** Material shown **
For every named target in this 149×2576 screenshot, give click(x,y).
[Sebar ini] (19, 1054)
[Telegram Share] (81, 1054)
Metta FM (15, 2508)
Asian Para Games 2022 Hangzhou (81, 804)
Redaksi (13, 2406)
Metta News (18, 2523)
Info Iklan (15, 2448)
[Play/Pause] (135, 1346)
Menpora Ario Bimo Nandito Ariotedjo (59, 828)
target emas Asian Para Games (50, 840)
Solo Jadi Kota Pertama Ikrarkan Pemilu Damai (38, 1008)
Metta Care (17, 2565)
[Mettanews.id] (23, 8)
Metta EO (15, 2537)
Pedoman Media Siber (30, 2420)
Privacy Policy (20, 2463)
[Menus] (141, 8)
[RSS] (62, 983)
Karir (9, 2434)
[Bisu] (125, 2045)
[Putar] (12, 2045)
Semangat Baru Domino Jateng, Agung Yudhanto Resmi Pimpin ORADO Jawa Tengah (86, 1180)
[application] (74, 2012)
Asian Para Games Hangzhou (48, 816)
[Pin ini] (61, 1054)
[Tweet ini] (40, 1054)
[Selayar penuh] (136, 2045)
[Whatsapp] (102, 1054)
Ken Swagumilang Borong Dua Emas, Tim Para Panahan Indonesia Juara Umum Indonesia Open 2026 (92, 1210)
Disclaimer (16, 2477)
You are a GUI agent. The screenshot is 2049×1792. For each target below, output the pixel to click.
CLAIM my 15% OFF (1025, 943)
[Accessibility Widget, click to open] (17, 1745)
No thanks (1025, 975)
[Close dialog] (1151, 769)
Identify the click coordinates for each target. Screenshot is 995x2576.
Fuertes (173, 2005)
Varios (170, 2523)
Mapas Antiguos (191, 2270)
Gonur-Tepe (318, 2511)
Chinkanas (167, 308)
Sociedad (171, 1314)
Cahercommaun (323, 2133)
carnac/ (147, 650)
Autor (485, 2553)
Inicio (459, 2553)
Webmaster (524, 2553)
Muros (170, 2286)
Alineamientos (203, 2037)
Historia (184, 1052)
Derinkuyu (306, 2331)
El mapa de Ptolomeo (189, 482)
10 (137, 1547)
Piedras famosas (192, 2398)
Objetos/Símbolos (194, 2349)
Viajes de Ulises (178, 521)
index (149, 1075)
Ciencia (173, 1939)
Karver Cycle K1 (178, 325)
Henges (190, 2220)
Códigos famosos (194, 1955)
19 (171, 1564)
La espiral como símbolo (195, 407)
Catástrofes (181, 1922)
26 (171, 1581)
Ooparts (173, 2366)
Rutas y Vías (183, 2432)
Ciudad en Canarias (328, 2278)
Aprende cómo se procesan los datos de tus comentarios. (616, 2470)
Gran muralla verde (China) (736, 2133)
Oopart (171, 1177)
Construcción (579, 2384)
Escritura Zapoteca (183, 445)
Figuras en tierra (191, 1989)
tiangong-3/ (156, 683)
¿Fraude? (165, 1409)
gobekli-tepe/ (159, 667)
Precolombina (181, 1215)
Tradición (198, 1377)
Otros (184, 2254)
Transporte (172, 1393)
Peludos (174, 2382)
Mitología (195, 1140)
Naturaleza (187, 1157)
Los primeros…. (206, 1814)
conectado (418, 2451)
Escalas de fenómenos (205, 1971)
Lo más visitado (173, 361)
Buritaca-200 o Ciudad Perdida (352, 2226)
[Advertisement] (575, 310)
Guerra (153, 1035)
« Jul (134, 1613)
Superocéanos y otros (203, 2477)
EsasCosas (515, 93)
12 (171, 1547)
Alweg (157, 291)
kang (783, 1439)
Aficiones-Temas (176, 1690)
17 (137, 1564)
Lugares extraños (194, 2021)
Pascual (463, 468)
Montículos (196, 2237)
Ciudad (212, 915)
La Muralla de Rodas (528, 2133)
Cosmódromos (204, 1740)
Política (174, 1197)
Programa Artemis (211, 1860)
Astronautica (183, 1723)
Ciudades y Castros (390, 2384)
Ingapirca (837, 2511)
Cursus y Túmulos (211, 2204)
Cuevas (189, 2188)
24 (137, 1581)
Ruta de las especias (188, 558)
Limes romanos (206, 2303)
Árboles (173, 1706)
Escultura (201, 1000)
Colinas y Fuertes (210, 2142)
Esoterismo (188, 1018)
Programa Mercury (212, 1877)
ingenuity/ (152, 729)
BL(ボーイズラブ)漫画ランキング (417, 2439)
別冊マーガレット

** Assignment **
The answer must consist of every line from the listing above that includes the word "Programa".

** Answer section **
Programa Artemis (211, 1860)
Programa Mercury (212, 1877)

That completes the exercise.